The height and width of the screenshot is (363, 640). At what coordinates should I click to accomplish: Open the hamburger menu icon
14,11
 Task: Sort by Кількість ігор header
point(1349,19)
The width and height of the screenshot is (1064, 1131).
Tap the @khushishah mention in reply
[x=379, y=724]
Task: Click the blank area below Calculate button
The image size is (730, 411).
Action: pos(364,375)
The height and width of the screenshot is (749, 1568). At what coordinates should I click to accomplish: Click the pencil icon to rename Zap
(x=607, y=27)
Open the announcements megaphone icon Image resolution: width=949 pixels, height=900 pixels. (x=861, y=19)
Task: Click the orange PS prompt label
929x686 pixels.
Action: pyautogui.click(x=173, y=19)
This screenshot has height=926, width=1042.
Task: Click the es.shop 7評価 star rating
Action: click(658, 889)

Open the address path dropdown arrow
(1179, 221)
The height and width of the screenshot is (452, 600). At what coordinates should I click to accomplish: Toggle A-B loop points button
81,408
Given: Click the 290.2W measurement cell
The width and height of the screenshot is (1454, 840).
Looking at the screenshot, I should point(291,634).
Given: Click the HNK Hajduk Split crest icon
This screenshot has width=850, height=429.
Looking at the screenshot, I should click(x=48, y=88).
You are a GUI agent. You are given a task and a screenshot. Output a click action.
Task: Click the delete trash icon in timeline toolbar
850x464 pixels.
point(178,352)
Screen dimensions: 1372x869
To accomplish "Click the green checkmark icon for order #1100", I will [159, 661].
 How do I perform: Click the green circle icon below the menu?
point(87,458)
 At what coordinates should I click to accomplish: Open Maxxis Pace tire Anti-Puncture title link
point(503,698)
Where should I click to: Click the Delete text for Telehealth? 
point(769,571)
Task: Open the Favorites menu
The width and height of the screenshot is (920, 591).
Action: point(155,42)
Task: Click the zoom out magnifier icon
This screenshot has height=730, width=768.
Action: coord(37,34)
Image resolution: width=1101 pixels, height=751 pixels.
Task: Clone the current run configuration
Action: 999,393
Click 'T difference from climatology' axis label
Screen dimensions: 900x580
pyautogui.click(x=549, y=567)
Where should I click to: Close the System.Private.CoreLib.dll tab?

● ● ● ● ● ● ●

Write all the records out again. Nothing may differ from the original.

The height and width of the screenshot is (363, 640). At what coordinates should I click to accomplish: Open the hamburger menu icon
14,11
 Task: Sort by Кількість ігор header
point(1349,19)
The width and height of the screenshot is (1064, 1131).
Tap the @khushishah mention in reply
[x=379, y=724]
Task: Click the blank area below Calculate button
The image size is (730, 411).
Action: pos(364,375)
The height and width of the screenshot is (749, 1568). At what coordinates should I click to accomplish: Click the pencil icon to rename Zap
(x=607, y=27)
Open the announcements megaphone icon Image resolution: width=949 pixels, height=900 pixels. (x=861, y=19)
Task: Click the orange PS prompt label
929x686 pixels.
Action: pyautogui.click(x=173, y=19)
This screenshot has height=926, width=1042.
Task: Click the es.shop 7評価 star rating
Action: click(658, 889)

Open the address path dropdown arrow
(1179, 221)
The height and width of the screenshot is (452, 600). At what coordinates should I click to accomplish: Toggle A-B loop points button
81,408
Given: Click the 290.2W measurement cell
The width and height of the screenshot is (1454, 840).
Looking at the screenshot, I should point(291,634).
Given: Click the HNK Hajduk Split crest icon
This screenshot has width=850, height=429.
Looking at the screenshot, I should click(x=48, y=88).
You are a GUI agent. You are given a task and a screenshot. Output a click action.
Task: Click the delete trash icon in timeline toolbar
850x464 pixels.
point(178,352)
Screen dimensions: 1372x869
To accomplish "Click the green checkmark icon for order #1100", I will [159, 661].
 How do I perform: Click the green circle icon below the menu?
point(87,458)
 At what coordinates should I click to accomplish: Open Maxxis Pace tire Anti-Puncture title link
point(503,698)
Where should I click to: Click the Delete text for Telehealth? 
point(769,571)
Task: Open the Favorites menu
The width and height of the screenshot is (920, 591).
Action: point(155,42)
Task: Click the zoom out magnifier icon
This screenshot has height=730, width=768.
Action: coord(37,34)
Image resolution: width=1101 pixels, height=751 pixels.
Task: Clone the current run configuration
Action: 999,393
Click 'T difference from climatology' axis label
Screen dimensions: 900x580
pyautogui.click(x=549, y=567)
Where should I click to: Close the System.Private.CoreLib.dll tab?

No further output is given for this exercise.